GNGTS 2022 Sessione 3.3 523 Synthetic inversion tests. Initially, we trained and tested the above-mentioned architectures (Fig. 1) on synthetic noise-free data. The forward Dix operator was used to calculate the rms velocity profile corresponding to the predicted interval velocity profiles (Fig. 2). Overall, increasing the depth of the FC-ANNs improved the performance on predicting interval velocity profiles. We expressed the accuracy in terms of the rmse between desired and predicted interval velocity profiles and between desired and predicted rms velocity profiles. Despite the good performance, considering noise-free data the (finite precision) analytic Dix inversion resulted in higher accuracy than the FC-ANNs (Fig. 2). However, the application to noisy data allowed us to evaluate the capability of the FC-ANNs to tackle the ill-conditioning of the Dix inversion. In particular, the training, validation, and test rms velocity profiles were contaminated with noise vectors drawn from a gaussian distribution with mean equal to 0 km/s and standard deviation equal to 0.05 km/s. Fig. 2 - Inversion results on synthetic data from different methods: analytic solution (a), 1 hidden layer FC-ANN (b), 2 hidden layers FC-ANN (c), and the 3 hidden layers FC-ANN (d). The predicted and desired interval velocity profiles are the blue and black lines, respectively. The re-calculated and desired rms velocity profiles are the red and green lines, respectively. The rmse for the interval and rms velocity profiles are listed in the title of the figures. The results showed that the deepest architecture performed better than the shallower ones, although the differences in performance were less evident than in the noise free test.

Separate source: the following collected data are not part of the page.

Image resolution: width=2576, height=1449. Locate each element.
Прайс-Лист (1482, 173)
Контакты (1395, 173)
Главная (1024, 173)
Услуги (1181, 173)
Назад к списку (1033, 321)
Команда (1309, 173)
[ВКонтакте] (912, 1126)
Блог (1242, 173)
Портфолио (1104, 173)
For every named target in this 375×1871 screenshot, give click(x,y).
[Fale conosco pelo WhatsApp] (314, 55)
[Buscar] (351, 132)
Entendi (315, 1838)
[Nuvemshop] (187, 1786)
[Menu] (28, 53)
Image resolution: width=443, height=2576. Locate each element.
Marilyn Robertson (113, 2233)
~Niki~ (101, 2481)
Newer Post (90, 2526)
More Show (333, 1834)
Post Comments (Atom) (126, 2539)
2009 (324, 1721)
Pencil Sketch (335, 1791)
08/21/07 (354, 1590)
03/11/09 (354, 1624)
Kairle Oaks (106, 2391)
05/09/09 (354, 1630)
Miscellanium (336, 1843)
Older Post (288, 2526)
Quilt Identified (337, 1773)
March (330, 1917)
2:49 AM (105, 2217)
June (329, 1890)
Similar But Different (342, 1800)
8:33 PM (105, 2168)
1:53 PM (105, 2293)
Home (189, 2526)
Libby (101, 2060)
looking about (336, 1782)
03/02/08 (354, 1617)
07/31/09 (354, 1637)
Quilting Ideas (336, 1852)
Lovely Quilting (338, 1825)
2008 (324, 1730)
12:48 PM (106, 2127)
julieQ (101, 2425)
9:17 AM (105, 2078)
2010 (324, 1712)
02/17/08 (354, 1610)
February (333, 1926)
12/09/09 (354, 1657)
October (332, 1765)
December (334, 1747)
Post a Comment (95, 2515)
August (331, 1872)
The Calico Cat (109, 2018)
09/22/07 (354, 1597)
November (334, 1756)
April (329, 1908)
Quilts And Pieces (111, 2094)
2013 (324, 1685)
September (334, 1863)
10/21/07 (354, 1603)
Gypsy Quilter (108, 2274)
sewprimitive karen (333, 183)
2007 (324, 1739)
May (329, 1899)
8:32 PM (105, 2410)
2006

To test the robustness of the FC-ANNs with respect to the statistics governing the noise contaminating the training dataset, we contaminated the test dataset with noise realizations generated under different statistical assumptions (standard deviation equal to 0.1 km/s) and normalized to the energy of the previous noise realizations. The deepest architecture (3 hidden layers) performed better than the shallower ones in predicting the interval velocity profiles. However, the differences in performance were again less evident than in the noise free test. Contrary to the results obtained on noise free data, FC-ANNs trained on noise contaminated inputs led to better performances than the analytic solution that in turn led to un-physical results.